To ask the Secretary of State for the Home Department how many unaccompanied migrant children have been forcibly removed to another country in each of the last five years.
No unaccompanied child under the age of 18 can be forcibly removed from the UK unless adequate care and reception arrangements are in place in their country of origin. The difficulty of setting up suitable reception arrangements has meant that, with the exception of transfers to other European Union countries under the Dublin Regulations1, the Home Office does not routinely enforce the return of unaccompanied children to any country. The majority of unaccompanied children whose asylum claims are rejected are granted temporary leave which is reviewed when they reach 17 and a half years of age. We believe that the vast majority of enforced returns of unaccompanied children undertaken between 2006 and 2010 were transfers under the Dublin Regulations.

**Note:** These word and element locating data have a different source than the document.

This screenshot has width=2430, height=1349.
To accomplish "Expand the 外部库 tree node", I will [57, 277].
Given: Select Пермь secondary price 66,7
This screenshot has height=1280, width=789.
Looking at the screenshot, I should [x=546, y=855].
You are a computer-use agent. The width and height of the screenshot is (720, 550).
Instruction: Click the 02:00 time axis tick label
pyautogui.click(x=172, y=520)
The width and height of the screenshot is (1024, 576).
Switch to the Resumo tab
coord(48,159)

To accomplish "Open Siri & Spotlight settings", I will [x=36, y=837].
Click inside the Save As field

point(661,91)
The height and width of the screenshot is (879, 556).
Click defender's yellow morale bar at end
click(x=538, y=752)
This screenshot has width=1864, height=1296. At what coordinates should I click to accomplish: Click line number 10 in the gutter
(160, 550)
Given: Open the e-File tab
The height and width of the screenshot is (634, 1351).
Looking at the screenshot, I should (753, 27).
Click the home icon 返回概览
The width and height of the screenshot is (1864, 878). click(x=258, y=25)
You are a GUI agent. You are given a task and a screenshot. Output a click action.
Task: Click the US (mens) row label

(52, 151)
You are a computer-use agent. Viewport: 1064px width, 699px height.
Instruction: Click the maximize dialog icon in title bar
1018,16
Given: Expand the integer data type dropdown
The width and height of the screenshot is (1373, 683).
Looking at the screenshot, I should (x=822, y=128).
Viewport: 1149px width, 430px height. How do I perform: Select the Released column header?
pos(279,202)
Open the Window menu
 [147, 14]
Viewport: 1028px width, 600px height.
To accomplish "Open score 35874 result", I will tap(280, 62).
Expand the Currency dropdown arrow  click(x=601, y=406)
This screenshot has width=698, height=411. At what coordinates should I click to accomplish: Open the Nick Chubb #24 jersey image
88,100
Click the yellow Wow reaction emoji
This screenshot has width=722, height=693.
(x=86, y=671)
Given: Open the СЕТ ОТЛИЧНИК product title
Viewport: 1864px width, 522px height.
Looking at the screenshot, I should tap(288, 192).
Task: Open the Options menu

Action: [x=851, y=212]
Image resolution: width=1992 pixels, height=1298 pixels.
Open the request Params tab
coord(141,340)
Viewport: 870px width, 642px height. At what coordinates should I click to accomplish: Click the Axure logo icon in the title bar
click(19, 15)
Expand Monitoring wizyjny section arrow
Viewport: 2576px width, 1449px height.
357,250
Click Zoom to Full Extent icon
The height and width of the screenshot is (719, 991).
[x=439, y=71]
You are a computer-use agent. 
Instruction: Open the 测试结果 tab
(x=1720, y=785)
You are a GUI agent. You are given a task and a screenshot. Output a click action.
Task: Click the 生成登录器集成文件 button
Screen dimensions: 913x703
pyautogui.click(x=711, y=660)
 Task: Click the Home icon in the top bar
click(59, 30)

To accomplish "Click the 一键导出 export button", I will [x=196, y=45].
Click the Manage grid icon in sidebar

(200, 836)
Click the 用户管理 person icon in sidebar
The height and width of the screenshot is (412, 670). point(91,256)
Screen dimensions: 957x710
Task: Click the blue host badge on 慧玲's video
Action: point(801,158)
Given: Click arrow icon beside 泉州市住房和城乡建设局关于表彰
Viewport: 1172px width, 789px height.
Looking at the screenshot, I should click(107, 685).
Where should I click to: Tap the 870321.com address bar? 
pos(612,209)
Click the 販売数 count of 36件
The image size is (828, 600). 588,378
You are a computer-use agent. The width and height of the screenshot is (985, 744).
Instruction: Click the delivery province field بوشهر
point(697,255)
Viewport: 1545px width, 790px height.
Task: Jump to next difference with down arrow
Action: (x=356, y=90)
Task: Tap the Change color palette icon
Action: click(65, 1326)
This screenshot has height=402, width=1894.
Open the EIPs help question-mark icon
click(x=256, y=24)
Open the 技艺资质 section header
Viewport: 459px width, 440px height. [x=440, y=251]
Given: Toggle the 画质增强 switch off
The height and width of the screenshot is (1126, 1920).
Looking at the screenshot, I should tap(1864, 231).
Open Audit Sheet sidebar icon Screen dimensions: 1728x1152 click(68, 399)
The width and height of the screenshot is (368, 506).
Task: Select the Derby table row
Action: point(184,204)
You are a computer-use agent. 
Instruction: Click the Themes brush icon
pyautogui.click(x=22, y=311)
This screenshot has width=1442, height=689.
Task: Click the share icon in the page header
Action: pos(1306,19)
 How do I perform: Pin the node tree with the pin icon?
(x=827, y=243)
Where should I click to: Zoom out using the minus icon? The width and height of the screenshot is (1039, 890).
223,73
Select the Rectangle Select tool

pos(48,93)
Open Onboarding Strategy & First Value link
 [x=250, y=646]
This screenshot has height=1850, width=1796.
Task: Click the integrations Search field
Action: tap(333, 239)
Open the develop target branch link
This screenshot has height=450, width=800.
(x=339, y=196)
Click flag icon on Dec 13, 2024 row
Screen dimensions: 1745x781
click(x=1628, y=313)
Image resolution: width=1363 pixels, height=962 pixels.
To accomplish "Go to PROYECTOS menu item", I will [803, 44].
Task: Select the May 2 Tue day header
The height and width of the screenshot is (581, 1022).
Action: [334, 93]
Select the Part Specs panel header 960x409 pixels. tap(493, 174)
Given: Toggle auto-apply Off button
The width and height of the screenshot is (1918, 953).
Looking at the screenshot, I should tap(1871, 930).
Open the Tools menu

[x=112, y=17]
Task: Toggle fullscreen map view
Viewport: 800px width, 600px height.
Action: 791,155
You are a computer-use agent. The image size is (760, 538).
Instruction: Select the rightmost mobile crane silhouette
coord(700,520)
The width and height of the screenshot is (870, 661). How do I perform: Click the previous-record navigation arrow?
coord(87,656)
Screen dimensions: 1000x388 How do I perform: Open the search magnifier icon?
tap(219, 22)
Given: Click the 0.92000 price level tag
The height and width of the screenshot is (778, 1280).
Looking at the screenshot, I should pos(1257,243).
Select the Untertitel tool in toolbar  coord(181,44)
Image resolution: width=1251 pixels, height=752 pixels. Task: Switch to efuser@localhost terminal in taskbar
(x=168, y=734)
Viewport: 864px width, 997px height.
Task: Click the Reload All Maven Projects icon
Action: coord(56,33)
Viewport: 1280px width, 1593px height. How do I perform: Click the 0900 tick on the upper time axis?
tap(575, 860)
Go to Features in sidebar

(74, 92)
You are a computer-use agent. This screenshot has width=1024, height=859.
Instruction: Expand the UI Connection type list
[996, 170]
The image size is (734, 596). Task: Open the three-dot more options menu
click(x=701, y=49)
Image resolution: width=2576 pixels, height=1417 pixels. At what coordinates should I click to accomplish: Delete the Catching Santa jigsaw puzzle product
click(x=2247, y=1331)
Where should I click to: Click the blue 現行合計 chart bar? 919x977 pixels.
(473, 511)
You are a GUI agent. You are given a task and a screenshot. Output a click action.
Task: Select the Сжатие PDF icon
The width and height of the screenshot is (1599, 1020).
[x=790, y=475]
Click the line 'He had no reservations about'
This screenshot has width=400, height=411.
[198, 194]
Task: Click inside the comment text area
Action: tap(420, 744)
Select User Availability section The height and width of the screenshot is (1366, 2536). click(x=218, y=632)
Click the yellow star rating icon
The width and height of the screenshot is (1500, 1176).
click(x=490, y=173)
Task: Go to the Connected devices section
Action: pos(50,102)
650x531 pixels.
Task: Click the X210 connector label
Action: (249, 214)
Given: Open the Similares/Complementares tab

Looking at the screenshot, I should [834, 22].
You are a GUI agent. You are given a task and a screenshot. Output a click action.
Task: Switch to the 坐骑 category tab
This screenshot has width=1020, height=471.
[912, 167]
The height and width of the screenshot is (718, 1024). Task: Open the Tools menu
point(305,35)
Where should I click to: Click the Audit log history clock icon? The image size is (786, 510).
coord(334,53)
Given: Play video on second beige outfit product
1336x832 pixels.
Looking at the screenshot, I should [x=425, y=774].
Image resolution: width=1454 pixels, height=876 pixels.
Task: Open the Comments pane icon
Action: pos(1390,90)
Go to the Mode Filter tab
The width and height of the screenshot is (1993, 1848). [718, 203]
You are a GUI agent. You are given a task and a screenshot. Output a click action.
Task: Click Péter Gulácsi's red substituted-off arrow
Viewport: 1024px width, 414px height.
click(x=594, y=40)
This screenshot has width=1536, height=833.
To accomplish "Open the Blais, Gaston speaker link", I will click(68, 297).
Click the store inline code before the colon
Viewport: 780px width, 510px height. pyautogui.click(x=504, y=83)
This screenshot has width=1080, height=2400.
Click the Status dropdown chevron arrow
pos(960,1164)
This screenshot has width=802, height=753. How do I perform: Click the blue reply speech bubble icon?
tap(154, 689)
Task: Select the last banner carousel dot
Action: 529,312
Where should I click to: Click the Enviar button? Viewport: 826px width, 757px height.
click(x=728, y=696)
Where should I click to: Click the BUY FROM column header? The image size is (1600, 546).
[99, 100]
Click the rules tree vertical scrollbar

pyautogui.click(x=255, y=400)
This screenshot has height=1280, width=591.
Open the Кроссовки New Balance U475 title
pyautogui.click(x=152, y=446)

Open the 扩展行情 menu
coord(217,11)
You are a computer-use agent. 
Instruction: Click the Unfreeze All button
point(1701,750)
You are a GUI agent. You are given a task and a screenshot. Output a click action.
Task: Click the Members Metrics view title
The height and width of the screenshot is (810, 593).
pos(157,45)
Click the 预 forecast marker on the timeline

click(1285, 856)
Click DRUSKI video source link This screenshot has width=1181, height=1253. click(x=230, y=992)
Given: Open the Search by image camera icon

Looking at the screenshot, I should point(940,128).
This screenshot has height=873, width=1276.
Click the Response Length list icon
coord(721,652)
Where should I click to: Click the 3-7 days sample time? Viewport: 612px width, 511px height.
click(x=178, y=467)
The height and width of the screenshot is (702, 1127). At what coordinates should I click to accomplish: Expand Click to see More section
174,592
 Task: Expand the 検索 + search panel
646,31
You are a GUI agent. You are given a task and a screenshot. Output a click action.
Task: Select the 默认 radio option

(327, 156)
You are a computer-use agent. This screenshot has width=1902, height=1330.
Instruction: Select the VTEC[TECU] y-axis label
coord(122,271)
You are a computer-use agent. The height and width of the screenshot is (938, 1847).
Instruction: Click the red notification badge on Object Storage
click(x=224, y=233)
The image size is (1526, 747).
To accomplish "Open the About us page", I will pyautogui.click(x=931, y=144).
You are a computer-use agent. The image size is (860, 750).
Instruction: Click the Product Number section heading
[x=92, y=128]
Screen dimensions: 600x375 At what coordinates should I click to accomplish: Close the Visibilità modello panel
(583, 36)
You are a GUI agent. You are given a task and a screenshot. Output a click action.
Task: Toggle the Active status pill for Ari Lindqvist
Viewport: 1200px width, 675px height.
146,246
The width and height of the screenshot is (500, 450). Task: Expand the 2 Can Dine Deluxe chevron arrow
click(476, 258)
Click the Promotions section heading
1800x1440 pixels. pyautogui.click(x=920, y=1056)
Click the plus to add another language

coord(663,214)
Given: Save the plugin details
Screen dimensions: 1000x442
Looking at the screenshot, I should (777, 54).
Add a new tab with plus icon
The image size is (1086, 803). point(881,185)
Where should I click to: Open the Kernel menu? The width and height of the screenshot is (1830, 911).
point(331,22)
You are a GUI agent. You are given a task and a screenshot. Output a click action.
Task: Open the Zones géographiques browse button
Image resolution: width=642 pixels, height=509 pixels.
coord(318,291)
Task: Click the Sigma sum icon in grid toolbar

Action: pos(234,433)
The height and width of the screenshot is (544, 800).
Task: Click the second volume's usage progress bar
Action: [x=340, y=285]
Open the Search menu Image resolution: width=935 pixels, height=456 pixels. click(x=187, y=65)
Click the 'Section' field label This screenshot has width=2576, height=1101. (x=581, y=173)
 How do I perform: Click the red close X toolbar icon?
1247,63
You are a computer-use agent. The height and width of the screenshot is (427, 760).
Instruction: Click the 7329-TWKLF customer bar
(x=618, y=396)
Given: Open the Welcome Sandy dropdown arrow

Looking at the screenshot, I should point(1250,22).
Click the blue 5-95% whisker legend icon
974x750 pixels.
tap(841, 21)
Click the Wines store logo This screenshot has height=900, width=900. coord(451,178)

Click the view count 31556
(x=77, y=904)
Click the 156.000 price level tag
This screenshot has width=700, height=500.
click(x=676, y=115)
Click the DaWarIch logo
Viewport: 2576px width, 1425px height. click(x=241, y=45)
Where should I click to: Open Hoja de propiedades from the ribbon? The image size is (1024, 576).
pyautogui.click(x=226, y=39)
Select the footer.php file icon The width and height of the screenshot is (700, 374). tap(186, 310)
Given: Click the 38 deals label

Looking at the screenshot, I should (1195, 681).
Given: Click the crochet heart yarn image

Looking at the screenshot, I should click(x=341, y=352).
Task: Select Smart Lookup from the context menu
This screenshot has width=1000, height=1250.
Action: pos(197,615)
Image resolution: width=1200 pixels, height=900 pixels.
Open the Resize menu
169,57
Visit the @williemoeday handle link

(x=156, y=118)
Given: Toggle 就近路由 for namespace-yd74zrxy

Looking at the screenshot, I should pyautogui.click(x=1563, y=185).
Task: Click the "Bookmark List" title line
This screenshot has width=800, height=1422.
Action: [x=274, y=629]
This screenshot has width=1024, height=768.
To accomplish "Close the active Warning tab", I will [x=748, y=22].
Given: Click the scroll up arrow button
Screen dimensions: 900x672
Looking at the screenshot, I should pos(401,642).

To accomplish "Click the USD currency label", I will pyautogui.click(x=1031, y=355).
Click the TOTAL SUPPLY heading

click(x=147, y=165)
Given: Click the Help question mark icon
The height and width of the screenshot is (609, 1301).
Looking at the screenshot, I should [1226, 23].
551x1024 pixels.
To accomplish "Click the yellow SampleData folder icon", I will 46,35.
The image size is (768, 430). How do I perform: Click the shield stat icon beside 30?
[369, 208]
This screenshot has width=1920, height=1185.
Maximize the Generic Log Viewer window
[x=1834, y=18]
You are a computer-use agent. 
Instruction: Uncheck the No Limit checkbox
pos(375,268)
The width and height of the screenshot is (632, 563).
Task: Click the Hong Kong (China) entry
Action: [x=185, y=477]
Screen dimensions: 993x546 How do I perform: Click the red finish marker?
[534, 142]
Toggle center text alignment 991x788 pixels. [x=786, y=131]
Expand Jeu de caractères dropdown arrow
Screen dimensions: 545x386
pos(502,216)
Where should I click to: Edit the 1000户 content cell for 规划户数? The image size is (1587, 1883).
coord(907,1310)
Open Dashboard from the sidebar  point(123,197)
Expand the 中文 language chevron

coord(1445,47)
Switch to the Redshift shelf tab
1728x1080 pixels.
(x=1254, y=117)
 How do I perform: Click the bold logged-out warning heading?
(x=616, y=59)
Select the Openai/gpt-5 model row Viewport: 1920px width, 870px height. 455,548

1 The Dublin Regulation EC No. 343/2003 is a binding measure of European Community law to determine which State should be responsible for examining an application for asylum made within the EU territory.
Table 1: Unaccompanied asylum seeking children removals 2009 to 2013 | |
Date of removal | Total |
2009 | 31 |
2010 | 12 |
2011 | 2 |
2012 | 6 |
2013 | 2 |
Grand total | 53 |
‘Migrant children’ have been interpreted as unaccompanied asylum seeking children (UASC) in answering this question.